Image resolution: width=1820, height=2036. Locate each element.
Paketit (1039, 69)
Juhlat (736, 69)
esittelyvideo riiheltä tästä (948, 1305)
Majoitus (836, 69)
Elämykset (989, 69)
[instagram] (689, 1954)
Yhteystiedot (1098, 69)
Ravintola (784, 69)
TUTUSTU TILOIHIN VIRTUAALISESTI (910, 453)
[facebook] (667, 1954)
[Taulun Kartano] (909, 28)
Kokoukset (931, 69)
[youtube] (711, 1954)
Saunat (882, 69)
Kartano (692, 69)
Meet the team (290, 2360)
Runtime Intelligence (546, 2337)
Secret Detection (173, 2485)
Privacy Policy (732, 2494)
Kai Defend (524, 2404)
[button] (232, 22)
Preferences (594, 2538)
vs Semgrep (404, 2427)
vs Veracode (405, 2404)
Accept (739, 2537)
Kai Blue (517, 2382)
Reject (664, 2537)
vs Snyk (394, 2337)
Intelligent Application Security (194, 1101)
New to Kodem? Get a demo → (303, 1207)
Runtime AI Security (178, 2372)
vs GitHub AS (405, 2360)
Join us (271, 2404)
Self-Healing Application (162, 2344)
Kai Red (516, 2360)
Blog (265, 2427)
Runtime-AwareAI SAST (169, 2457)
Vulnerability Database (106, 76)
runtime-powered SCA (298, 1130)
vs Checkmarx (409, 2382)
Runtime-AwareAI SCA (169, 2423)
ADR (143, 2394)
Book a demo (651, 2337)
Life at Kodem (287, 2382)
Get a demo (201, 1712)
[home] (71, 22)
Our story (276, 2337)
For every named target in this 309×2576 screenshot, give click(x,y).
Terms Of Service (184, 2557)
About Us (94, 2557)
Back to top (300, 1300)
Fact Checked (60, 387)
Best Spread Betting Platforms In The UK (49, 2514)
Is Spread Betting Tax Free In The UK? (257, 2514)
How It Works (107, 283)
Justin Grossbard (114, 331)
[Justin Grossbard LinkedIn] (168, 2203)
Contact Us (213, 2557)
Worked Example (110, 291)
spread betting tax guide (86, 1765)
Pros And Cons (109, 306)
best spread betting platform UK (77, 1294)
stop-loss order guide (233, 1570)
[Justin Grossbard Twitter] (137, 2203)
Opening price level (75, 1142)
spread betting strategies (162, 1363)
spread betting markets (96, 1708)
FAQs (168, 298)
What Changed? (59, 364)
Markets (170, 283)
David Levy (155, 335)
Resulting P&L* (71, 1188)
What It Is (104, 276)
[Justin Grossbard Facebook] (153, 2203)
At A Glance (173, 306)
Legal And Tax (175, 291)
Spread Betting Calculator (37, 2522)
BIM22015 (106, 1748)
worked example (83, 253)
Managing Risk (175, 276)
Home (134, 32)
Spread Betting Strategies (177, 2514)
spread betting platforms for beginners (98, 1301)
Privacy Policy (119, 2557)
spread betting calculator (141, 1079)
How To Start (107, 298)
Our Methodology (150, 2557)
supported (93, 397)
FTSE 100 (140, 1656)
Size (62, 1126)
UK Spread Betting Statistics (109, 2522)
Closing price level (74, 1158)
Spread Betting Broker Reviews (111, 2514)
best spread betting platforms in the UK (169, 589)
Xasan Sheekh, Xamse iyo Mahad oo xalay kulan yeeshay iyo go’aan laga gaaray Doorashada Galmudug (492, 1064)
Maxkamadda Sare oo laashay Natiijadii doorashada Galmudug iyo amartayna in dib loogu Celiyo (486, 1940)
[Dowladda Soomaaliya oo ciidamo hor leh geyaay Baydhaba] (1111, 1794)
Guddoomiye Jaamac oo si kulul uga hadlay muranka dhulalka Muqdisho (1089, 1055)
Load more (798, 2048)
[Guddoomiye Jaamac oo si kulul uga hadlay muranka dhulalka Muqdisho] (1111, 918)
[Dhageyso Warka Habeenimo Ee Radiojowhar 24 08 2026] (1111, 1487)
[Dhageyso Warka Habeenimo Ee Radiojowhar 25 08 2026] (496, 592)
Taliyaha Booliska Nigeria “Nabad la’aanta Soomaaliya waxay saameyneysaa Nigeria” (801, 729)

- _Assignment_: Exactly as written, please output every entry.

- _Solution below_:
Image resolution: width=1820, height=2036. Locate each element.
Paketit (1039, 69)
Juhlat (736, 69)
esittelyvideo riiheltä tästä (948, 1305)
Majoitus (836, 69)
Elämykset (989, 69)
[instagram] (689, 1954)
Yhteystiedot (1098, 69)
Ravintola (784, 69)
TUTUSTU TILOIHIN VIRTUAALISESTI (910, 453)
[facebook] (667, 1954)
[Taulun Kartano] (909, 28)
Kokoukset (931, 69)
[youtube] (711, 1954)
Saunat (882, 69)
Kartano (692, 69)
Meet the team (290, 2360)
Runtime Intelligence (546, 2337)
Secret Detection (173, 2485)
Privacy Policy (732, 2494)
Kai Defend (524, 2404)
[button] (232, 22)
Preferences (594, 2538)
vs Semgrep (404, 2427)
vs Veracode (405, 2404)
Accept (739, 2537)
Kai Blue (517, 2382)
Reject (664, 2537)
vs Snyk (394, 2337)
Intelligent Application Security (194, 1101)
New to Kodem? Get a demo → (303, 1207)
Runtime AI Security (178, 2372)
vs GitHub AS (405, 2360)
Join us (271, 2404)
Self-Healing Application (162, 2344)
Kai Red (516, 2360)
Blog (265, 2427)
Runtime-AwareAI SAST (169, 2457)
Vulnerability Database (106, 76)
runtime-powered SCA (298, 1130)
vs Checkmarx (409, 2382)
Runtime-AwareAI SCA (169, 2423)
ADR (143, 2394)
Book a demo (651, 2337)
Life at Kodem (287, 2382)
Get a demo (201, 1712)
[home] (71, 22)
Our story (276, 2337)
For every named target in this 309×2576 screenshot, give click(x,y).
Terms Of Service (184, 2557)
About Us (94, 2557)
Back to top (300, 1300)
Fact Checked (60, 387)
Best Spread Betting Platforms In The UK (49, 2514)
Is Spread Betting Tax Free In The UK? (257, 2514)
How It Works (107, 283)
Justin Grossbard (114, 331)
[Justin Grossbard LinkedIn] (168, 2203)
Contact Us (213, 2557)
Worked Example (110, 291)
spread betting tax guide (86, 1765)
Pros And Cons (109, 306)
best spread betting platform UK (77, 1294)
stop-loss order guide (233, 1570)
[Justin Grossbard Twitter] (137, 2203)
Opening price level (75, 1142)
spread betting strategies (162, 1363)
spread betting markets (96, 1708)
FAQs (168, 298)
What Changed? (59, 364)
Markets (170, 283)
David Levy (155, 335)
Resulting P&L* (71, 1188)
What It Is (104, 276)
[Justin Grossbard Facebook] (153, 2203)
At A Glance (173, 306)
Legal And Tax (175, 291)
Spread Betting Calculator (37, 2522)
BIM22015 (106, 1748)
worked example (83, 253)
Managing Risk (175, 276)
Home (134, 32)
Spread Betting Strategies (177, 2514)
spread betting platforms for beginners (98, 1301)
Privacy Policy (119, 2557)
spread betting calculator (141, 1079)
How To Start (107, 298)
Our Methodology (150, 2557)
supported (93, 397)
FTSE 100 (140, 1656)
Size (62, 1126)
UK Spread Betting Statistics (109, 2522)
Closing price level (74, 1158)
Spread Betting Broker Reviews (111, 2514)
best spread betting platforms in the UK (169, 589)
Xasan Sheekh, Xamse iyo Mahad oo xalay kulan yeeshay iyo go’aan laga gaaray Doorashada Galmudug (492, 1064)
Maxkamadda Sare oo laashay Natiijadii doorashada Galmudug iyo amartayna in dib loogu Celiyo (486, 1940)
[Dowladda Soomaaliya oo ciidamo hor leh geyaay Baydhaba] (1111, 1794)
Guddoomiye Jaamac oo si kulul uga hadlay muranka dhulalka Muqdisho (1089, 1055)
Load more (798, 2048)
[Guddoomiye Jaamac oo si kulul uga hadlay muranka dhulalka Muqdisho] (1111, 918)
[Dhageyso Warka Habeenimo Ee Radiojowhar 24 08 2026] (1111, 1487)
[Dhageyso Warka Habeenimo Ee Radiojowhar 25 08 2026] (496, 592)
Taliyaha Booliska Nigeria “Nabad la’aanta Soomaaliya waxay saameyneysaa Nigeria” (801, 729)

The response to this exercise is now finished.